In sum, the BRI cannot be the broadest possible interpretation, nor can it be an interpretation divorced from the specification.  The BRI cannot defy the patent’s teachings nor encompass an expressly disclaimed embodiment in the specification.  It appears that the Federal Circuit is attempting to bring the BRI closer to the Phillips v. AWH[9] standard used in courts for construing issued patents, which relies heavily on the specification and file history to interpret claims.  As such, Applicants should define terms, or at a minimum, use terms consistently throughout the specification and file history to be better positioned to overcome an overly broad or an unreasonable BRI based on a dictionary definition.


  1. In re Morris, 127 F.3d 1048, 1054 (Fed. Cir. 1997).
  2. Ex Parte Barber, appeal of application serial no. 13/904,889, decided August 15, 2019.
  3. PPC Broadband, Inc. v. Corning Optical Communications RF, LLC, LLC, 815 F.3d 747 (Fed. Cir. 2016).

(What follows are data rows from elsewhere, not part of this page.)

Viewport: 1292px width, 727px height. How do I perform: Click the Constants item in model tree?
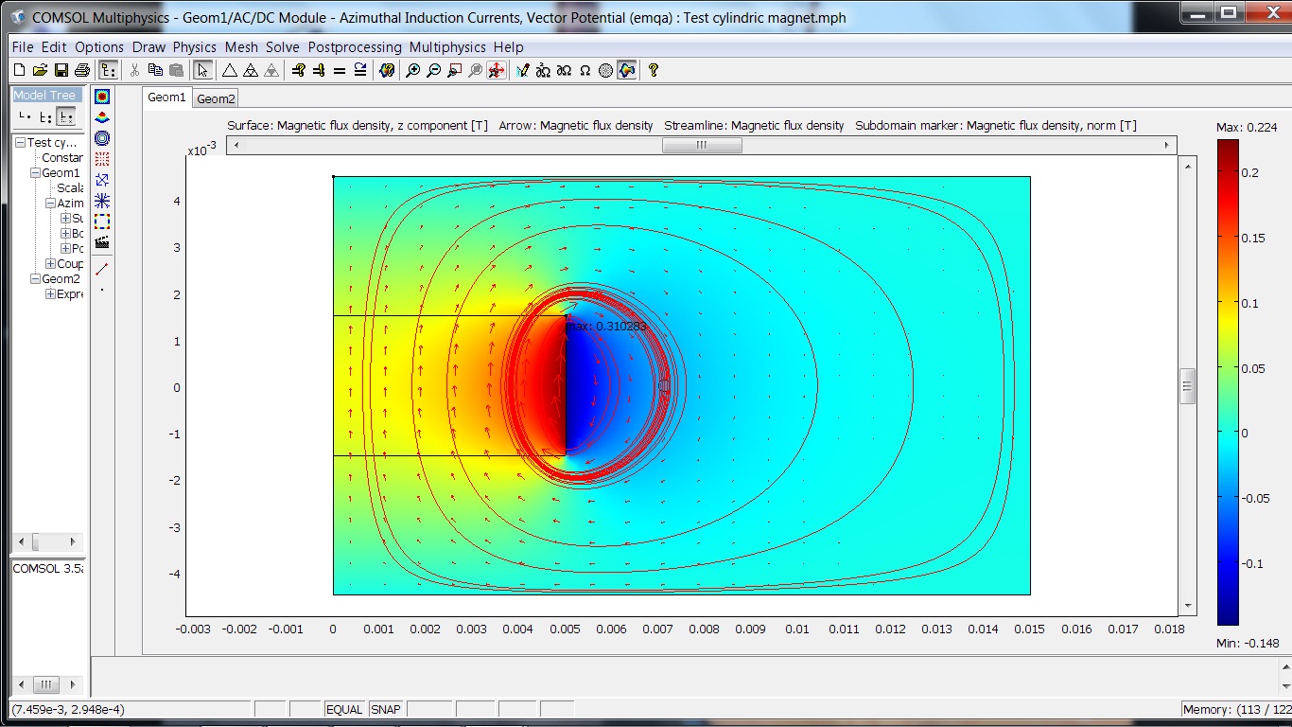(62, 158)
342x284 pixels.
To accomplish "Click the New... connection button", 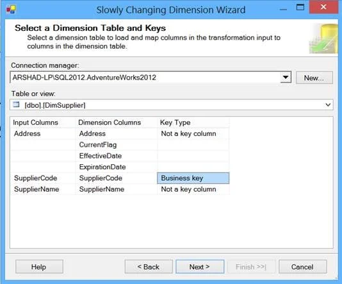I will click(314, 78).
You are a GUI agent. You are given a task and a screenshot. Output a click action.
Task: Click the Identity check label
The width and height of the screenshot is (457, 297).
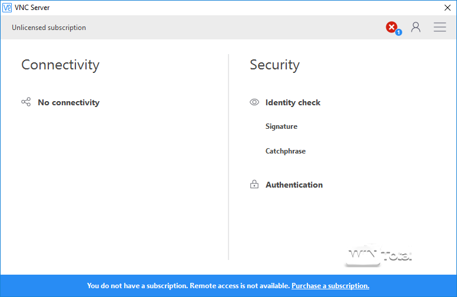click(293, 102)
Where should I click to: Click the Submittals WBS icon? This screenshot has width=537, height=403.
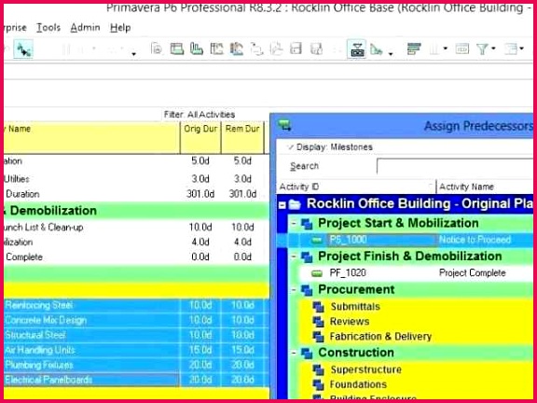(x=318, y=306)
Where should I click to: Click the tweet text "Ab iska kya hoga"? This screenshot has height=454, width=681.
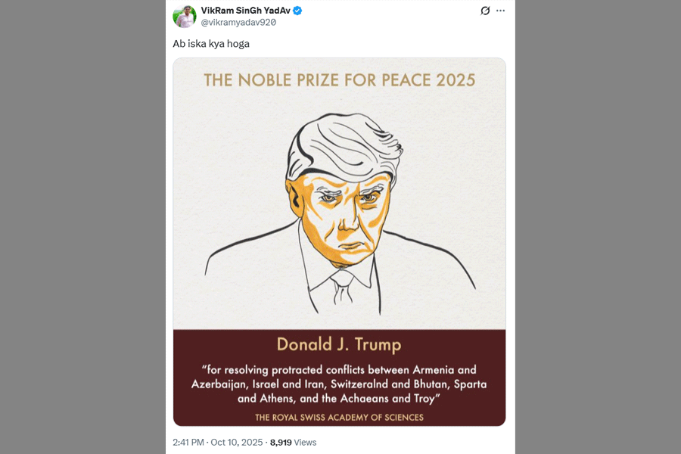coord(211,44)
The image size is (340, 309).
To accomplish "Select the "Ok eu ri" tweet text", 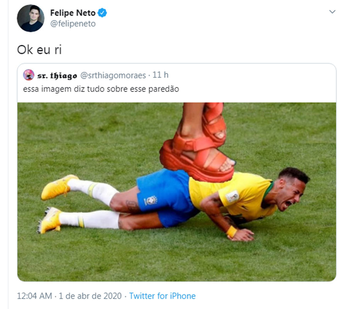I will click(39, 50).
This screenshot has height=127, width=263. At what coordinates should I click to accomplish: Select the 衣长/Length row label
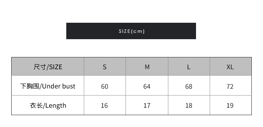(x=48, y=105)
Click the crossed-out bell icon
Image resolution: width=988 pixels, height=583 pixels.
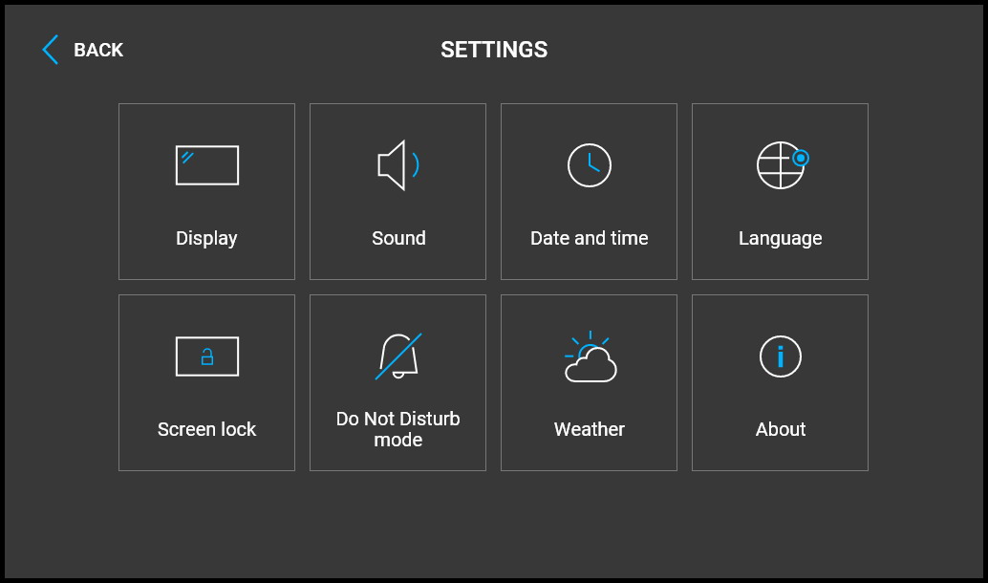pyautogui.click(x=397, y=356)
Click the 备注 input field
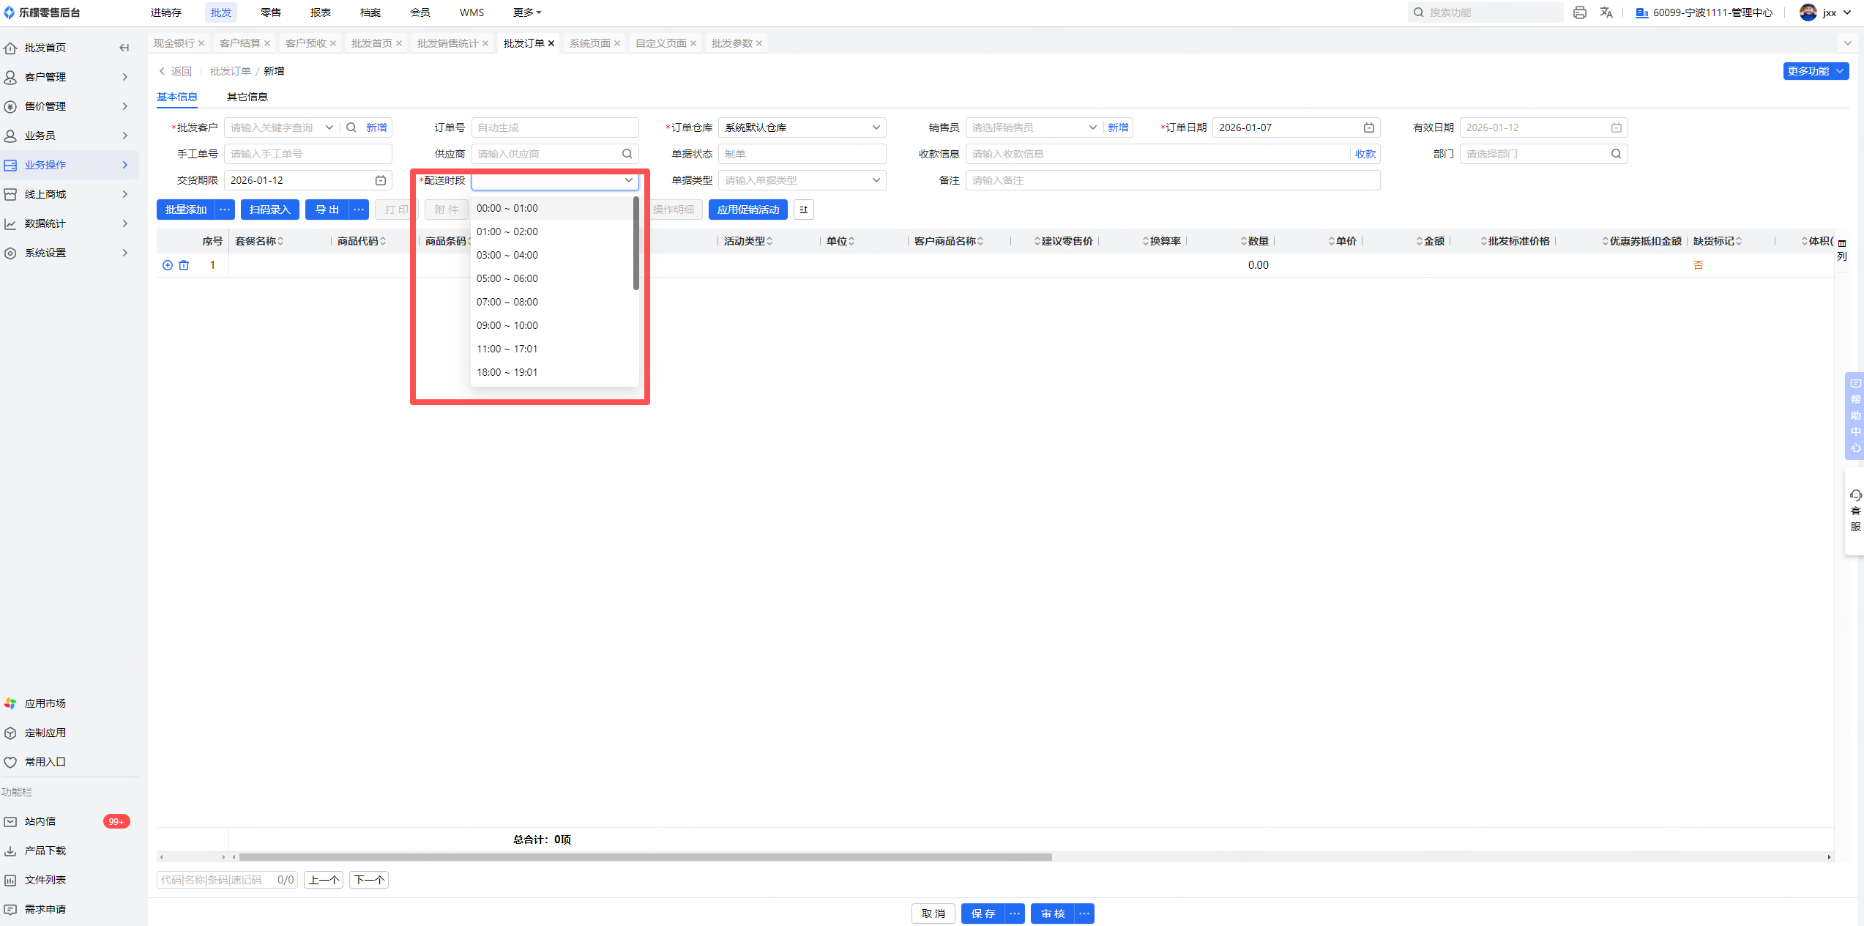This screenshot has height=926, width=1864. pyautogui.click(x=1171, y=180)
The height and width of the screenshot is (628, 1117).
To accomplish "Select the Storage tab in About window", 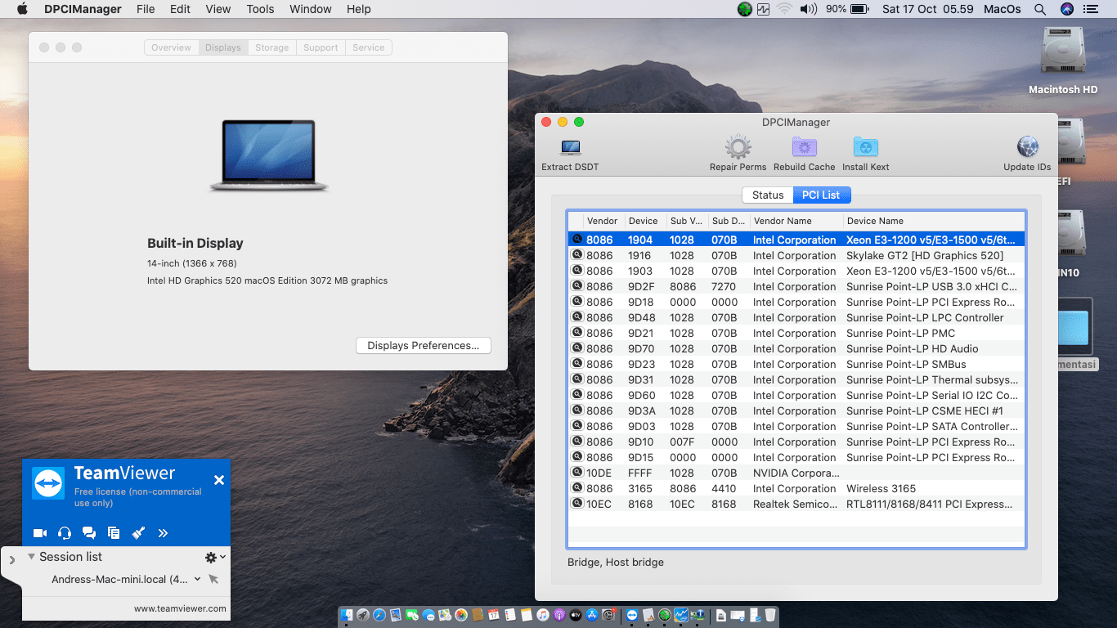I will (271, 47).
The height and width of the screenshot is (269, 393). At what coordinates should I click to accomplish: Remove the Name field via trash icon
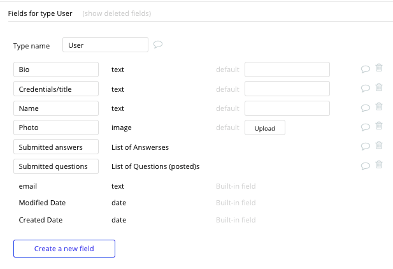pyautogui.click(x=379, y=106)
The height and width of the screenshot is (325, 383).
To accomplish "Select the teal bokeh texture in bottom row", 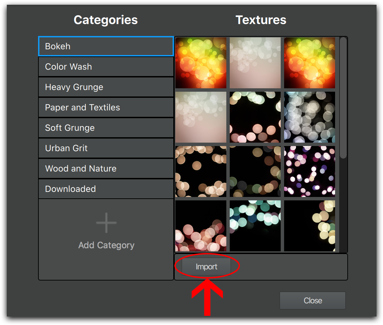I will coord(255,226).
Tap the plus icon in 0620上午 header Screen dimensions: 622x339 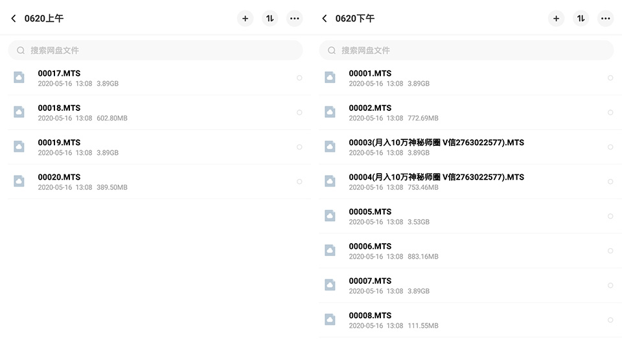pos(245,18)
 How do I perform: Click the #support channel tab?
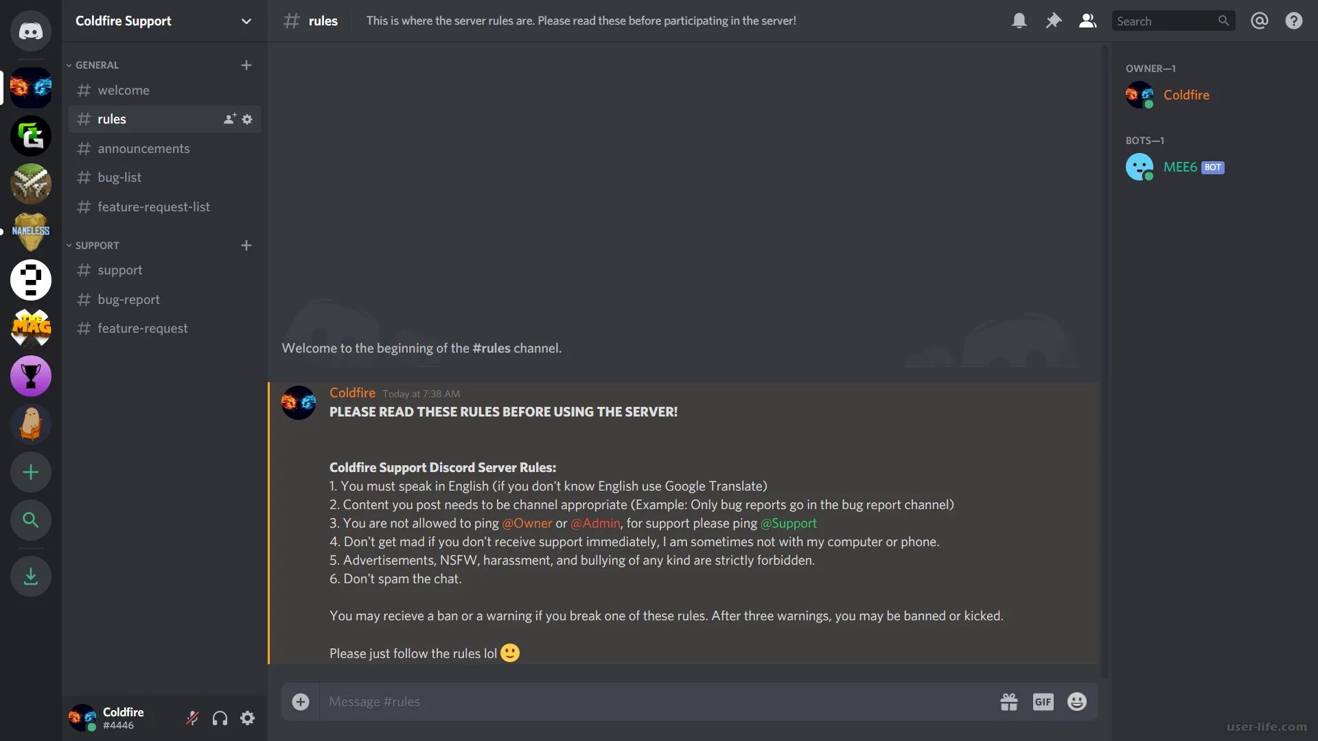pyautogui.click(x=119, y=270)
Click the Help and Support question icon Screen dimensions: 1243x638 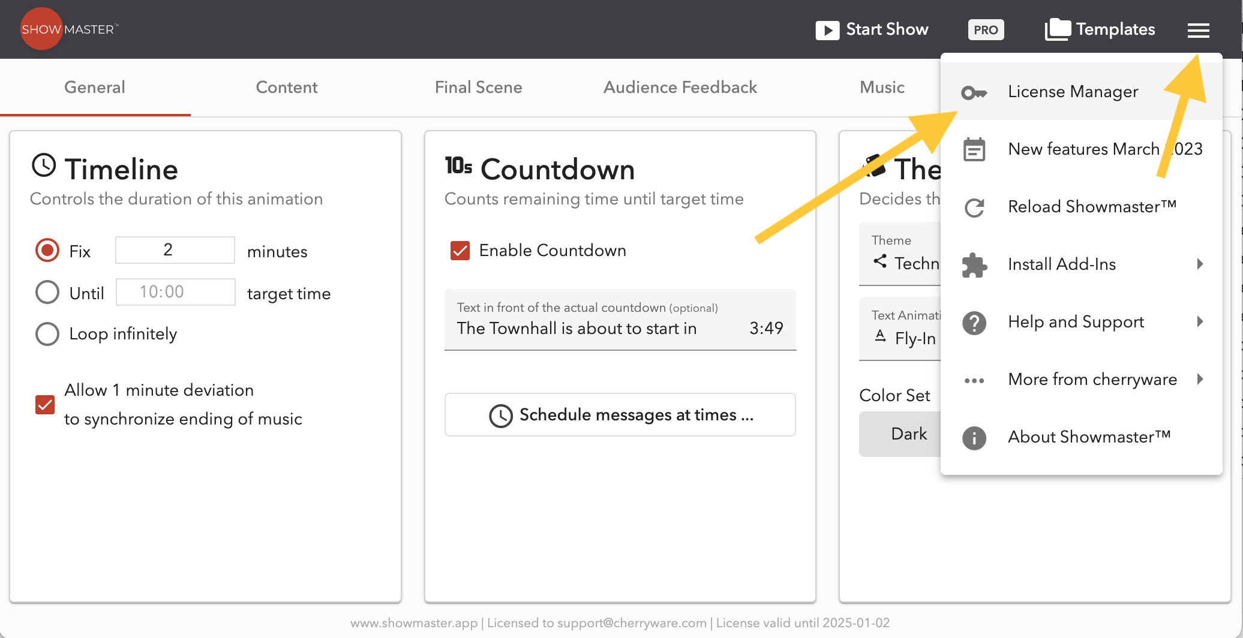point(974,323)
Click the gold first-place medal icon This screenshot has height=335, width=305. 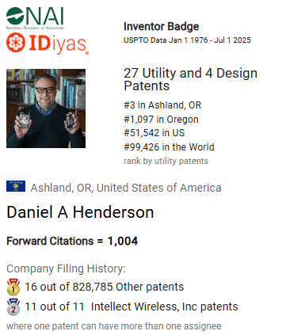pyautogui.click(x=13, y=287)
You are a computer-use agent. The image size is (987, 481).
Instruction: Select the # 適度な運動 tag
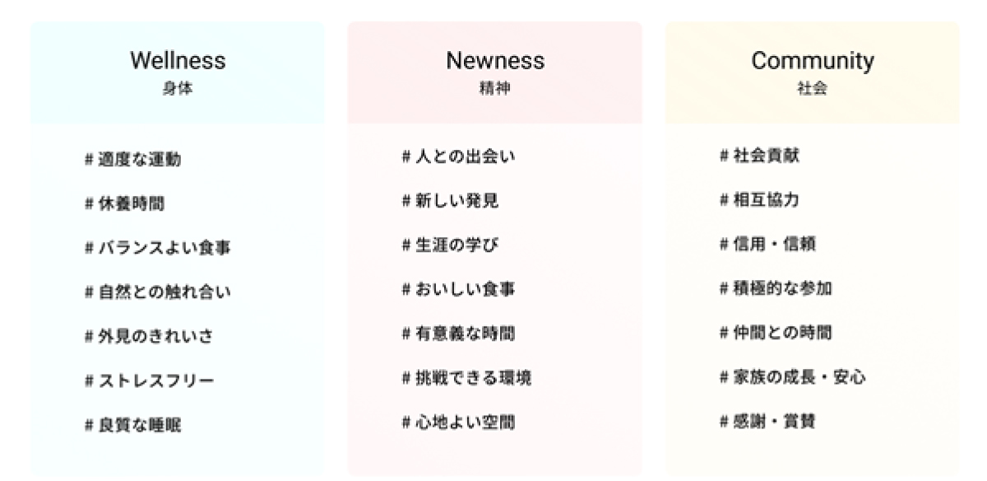tap(132, 160)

  4. In re Smith Int’l, Inc., 871 F.3d 1375, 1382–83 (Fed. Cir. 2017).
  5. In re Power Integrations, Inc., 884 F.3d 1370 (Fed. Cir. 2018).
  6. D’Agostino v. MasterCard Int’l, 844 F.3d 945 (Fed. Cir. 2017).
  7. In re Man Machine Interface Technologies, LLC, 822 F.3d 1282 (Fed. Cir. 2016).
  8. Vivint, Inc. v. Inc. 754 Fed. Appx. 999 (Fed. Cir. Dec. 20, 2018), non-precedential.
  9. Phillips v. AWH Corp., 415 F.3d 1303 (Fed. Cir. 2005) (en banc) (holding that the specification is the single best guide to the meaning of a disputed term, and that the specification acts as a dictionary when it expressly defines terms used in the claims or when it defines terms by implication).